Die marokkanische Webseite Yabiladi schrieb am Freitag, dass die Abgeschobenen »bekannt seien für ihre Unterstützung separatistischer Forderungen« – das heißt der Befreiungsfront Polisario, die bei UNO und EuGH als Repräsentantin der Westsahara gilt und für das Selbstbestimmungsrecht der Sahrauis kämpft. Auch habe es kein Mandat der EU und keine Autorisierung seitens der marokkanischen Behörden für den Besuch gegeben. Noch während die Abgeordneten in Laâyoune festgehalten wurden, kommentierte jedoch Ione Belarra – Generalsekretärin der linken spanischen Partei Podemos, der auch Serra angehört – auf X, dass »die spanischen, europäischen und marokkanischen Behörden« eine »Verpflichtung« hätten, EU-Vertreter bei entsprechenden Recherchen zu unterstützen. Auf einer nach Ankunft der Abgeschobenen auf den Kanarischen Inseln abgehaltenen Pressekonferenz verlangte Serra denn auch vom sozialdemokratischen Außenminister José Manuel Albares, dafür zu sorgen, dass Marokko die Abriegelung der besetzten Gebiete für Beobachter aufgibt.

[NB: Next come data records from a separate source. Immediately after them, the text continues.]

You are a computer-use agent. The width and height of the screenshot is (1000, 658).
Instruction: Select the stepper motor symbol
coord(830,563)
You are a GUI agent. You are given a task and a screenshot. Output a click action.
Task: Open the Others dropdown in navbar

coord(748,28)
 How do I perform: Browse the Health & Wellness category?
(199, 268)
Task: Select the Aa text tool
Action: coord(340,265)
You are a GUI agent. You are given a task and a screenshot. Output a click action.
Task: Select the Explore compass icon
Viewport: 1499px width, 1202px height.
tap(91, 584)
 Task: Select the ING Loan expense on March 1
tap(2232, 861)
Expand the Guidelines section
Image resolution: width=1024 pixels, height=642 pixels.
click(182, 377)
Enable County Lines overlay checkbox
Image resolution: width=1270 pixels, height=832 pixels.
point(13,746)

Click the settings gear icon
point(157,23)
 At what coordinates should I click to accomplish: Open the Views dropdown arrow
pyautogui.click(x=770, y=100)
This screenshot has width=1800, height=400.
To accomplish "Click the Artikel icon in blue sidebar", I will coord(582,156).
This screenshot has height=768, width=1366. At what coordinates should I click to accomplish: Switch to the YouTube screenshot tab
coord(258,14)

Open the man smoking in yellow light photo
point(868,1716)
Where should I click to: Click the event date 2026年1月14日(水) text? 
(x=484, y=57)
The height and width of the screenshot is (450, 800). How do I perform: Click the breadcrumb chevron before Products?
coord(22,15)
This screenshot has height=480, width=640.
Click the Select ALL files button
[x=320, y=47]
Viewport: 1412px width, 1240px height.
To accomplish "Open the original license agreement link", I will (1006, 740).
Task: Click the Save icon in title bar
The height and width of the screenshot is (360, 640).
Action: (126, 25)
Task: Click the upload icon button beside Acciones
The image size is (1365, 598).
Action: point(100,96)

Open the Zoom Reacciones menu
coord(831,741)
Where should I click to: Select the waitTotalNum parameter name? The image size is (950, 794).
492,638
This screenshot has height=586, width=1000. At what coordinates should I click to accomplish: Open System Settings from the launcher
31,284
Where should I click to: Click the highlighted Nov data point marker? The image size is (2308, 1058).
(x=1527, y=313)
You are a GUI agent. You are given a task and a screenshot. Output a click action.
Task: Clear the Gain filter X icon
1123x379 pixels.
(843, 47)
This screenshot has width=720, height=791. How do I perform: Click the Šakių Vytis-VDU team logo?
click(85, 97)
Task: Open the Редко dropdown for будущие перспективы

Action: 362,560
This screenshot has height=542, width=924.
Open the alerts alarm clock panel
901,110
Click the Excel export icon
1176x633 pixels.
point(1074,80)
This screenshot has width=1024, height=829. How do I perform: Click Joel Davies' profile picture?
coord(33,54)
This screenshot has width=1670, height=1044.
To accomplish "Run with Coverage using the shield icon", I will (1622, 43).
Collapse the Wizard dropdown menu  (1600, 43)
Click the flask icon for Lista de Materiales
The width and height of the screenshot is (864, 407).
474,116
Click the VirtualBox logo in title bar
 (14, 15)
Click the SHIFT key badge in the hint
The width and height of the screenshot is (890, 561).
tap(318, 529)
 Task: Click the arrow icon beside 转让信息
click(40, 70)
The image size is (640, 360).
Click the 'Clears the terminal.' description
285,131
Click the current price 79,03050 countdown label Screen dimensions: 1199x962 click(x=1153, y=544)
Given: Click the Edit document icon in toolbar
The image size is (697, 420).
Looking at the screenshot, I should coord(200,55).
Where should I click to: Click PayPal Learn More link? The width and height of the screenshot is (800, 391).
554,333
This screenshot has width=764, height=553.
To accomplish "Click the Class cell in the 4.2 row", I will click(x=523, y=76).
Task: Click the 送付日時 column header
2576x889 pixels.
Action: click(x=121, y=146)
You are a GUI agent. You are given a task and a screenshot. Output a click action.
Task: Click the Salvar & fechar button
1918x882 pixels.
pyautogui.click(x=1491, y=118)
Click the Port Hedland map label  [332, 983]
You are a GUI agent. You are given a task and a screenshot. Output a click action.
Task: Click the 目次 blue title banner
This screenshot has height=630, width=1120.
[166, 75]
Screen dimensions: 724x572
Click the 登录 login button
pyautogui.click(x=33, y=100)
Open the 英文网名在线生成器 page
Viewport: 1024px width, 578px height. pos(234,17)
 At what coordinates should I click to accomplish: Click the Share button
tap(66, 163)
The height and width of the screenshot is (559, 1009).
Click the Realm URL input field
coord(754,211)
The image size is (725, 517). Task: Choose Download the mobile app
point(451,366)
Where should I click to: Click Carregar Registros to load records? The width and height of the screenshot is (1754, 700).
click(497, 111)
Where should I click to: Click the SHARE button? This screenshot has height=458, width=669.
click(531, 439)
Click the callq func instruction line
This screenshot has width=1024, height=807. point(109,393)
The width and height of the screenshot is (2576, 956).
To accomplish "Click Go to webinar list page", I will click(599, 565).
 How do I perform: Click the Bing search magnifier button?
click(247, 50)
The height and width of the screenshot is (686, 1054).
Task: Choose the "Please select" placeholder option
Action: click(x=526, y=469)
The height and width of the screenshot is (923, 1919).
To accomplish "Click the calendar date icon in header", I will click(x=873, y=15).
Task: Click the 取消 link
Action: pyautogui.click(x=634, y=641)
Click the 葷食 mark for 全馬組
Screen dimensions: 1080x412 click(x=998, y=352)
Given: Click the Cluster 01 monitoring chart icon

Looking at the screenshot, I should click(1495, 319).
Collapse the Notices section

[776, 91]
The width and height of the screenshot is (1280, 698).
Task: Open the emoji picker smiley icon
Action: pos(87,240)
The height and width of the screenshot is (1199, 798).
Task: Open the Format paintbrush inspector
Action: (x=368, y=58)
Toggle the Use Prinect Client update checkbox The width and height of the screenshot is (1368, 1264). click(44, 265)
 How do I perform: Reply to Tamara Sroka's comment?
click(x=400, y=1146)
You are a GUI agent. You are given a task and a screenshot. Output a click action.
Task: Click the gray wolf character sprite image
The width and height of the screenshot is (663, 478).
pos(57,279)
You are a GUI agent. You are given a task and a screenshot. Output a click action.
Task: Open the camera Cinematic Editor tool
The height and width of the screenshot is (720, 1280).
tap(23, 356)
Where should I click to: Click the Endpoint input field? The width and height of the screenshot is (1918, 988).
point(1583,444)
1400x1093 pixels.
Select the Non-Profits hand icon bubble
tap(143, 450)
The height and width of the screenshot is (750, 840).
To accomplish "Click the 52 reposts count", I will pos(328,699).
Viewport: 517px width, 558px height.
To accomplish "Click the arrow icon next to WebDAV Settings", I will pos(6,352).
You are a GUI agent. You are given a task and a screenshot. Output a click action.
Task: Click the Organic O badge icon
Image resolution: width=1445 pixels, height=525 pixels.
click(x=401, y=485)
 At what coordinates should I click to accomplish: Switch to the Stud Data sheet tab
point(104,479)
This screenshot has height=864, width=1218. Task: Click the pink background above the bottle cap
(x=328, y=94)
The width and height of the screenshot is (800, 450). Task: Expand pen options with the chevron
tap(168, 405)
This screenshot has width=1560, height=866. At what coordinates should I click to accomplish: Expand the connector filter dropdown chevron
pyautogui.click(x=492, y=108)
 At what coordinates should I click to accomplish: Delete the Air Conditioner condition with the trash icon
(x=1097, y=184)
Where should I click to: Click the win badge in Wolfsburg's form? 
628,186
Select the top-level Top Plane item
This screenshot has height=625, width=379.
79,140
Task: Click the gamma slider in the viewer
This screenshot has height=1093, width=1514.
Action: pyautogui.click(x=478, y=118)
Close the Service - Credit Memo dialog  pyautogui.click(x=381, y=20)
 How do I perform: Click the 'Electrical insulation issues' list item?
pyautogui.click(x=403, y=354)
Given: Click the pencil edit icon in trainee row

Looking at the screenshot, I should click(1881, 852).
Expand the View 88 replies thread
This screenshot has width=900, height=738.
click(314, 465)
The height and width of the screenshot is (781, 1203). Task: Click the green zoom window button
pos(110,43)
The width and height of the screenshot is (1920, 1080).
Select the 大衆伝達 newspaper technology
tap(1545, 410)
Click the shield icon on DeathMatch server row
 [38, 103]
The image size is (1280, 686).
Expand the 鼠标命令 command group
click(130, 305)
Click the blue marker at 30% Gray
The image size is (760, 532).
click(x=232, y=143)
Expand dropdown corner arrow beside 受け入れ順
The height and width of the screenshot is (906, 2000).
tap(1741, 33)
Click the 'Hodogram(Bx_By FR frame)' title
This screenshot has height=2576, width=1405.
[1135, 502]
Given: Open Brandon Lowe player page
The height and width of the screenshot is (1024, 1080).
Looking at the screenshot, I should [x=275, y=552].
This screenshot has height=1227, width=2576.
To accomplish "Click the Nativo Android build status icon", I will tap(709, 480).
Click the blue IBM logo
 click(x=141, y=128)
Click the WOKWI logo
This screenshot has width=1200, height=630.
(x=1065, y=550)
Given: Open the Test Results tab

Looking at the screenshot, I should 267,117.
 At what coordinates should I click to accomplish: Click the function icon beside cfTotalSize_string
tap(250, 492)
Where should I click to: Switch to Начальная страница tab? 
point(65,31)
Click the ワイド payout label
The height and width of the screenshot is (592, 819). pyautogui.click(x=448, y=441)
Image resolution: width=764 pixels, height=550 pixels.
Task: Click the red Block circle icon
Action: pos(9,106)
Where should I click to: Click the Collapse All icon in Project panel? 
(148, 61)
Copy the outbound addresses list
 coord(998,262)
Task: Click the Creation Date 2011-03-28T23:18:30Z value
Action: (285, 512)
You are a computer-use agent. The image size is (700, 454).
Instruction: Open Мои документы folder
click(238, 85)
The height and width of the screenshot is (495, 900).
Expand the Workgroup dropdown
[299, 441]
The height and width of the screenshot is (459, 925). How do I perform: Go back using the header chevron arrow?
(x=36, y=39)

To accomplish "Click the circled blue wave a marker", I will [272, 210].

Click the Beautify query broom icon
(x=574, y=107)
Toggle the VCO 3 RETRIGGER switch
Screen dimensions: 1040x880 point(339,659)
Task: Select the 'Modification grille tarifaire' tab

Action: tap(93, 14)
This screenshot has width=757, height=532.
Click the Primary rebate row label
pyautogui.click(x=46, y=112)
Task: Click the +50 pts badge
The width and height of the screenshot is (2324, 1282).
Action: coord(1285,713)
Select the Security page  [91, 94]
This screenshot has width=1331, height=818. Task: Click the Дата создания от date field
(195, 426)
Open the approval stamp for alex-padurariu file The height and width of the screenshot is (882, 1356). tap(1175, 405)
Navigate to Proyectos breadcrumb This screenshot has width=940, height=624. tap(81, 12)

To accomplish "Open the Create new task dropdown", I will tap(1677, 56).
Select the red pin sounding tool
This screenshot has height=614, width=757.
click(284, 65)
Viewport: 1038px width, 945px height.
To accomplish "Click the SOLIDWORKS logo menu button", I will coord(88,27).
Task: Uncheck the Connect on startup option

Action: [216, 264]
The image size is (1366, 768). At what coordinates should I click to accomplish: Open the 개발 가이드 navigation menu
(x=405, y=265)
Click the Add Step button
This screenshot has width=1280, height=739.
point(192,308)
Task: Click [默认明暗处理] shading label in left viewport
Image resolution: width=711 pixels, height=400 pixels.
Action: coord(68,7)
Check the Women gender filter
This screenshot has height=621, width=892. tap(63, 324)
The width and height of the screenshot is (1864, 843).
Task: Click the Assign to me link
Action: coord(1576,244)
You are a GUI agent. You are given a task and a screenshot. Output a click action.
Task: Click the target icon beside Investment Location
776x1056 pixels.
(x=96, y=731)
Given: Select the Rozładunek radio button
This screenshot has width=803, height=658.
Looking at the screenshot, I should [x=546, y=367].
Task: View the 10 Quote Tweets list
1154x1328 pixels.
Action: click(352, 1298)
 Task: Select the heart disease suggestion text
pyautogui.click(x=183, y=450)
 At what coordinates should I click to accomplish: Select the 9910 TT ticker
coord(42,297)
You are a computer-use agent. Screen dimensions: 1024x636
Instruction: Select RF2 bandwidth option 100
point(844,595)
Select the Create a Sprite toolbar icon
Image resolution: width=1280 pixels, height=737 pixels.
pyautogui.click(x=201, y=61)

Seit Jahresbeginn wurden bereits neun Spanier unmittelbar nach Ankunft in der Westsahara wieder zurückgeschickt. Die meisten hatten versucht, eine erst im Januar eingerichtete Ryanair-Flugverbindung von Madrid nach Dakhla zu nutzen, um sich vor Ort über die Menschenrechtslage zu informieren, darunter Journalisten des Independiente und von Público. Ein Gast wurde allerdings gefeiert: Anfang der Woche war Frankreichs Kulturministerin Rachida Dati in die besetzte Westsahara gereist. Es war der erste Besuch einer französischen Regierungsdelegation in dem Gebiet. Im Sommer hatte Frankreichs Staatspräsident Emmanuel Macron dem marokkanischen König Mohammed VI. zu dessen 25. Thronjubiläum mitgeteilt, dass er die Zugehörigkeit der Westsahara zu Marokko anerkenne. Zuvor hatten schon US-Präsident Donald Trump in seiner ersten Amtszeit sowie Spaniens Premier Pedro Sánchez entsprechende Erklärungen abgegeben. Allerdings rief Dati Befremden hervor, als sie sich in der Öffentlichkeit in einem traditionellen Gewand zeigte, das nur notdürftig um ihren Anzug geschlungen war.